Update: The second Medicaid expansion ballot question was rescinded on July 11.
South Dakota voters will decide two Medicaid expansion questions this November. State officials announced Thursday that an initiated measure gained enough signatures to be placed on the ballot.
A similar petition was validated in January. That effort took the form of a proposed constitutional amendment.
Rick Weiland is a co-founder of the group Dakotans for Health, which submitted the initiated measure petitions. He wants to create two paths for voters to approve expansion.
“The initiated amendment to the constitution and the initiated law accomplish the same thing,” Weiland said.
Organizers of the initiated measure want South Dakotans to vote for both changes. Doing so, Weiland said, “will send a strong message to our legislators in Pierre and the governor of our state.”
Medicaid is a joint federal-state program that funds health care for low-income adults under the age of 65. Often, hospitals never get paid for those patients' treatment. The 2009 Affordable Care Act gave states the opportunity to expand their programs to most adults whose income is below 133% of the federal poverty line. The majority of funding for expansion in South Dakota would come from the federal government.

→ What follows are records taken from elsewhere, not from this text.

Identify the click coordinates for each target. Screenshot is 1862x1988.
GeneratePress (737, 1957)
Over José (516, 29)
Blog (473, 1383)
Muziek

“I think it’s long overdue,” Weiland said. “We’ve had over a decade to bring health care coverage to a very vulnerable part of our population.”
In 2016, then-governor Dennis Daugaard proposed a plan that would have included a “circuit breaker” in the case that federal dollars fell through. He faced opposition from many state legislators.
“I just don’t believe the federal government can maintain these programs like this on an indefinite basis,” Republican Rep. Jim Bolin told SDPB that year.
South Dakota activists have increasingly looked to initiated measures to force votes on policies opposed by state legislators. Weiland sees the recent defeat of Amendment C as evidence that voters are enthusiastic about ballot measures. If that change had passed in Tuesday's primary election, it would have meant certain future initiatives would have needed 60% of voters’ approval, including Medicaid expansion.
“That’s a hell of a message that’s being sent to the state Capitol,” Weiland said. “I have a belief that the elected representatives are going to pay a little more attention to what the people want.”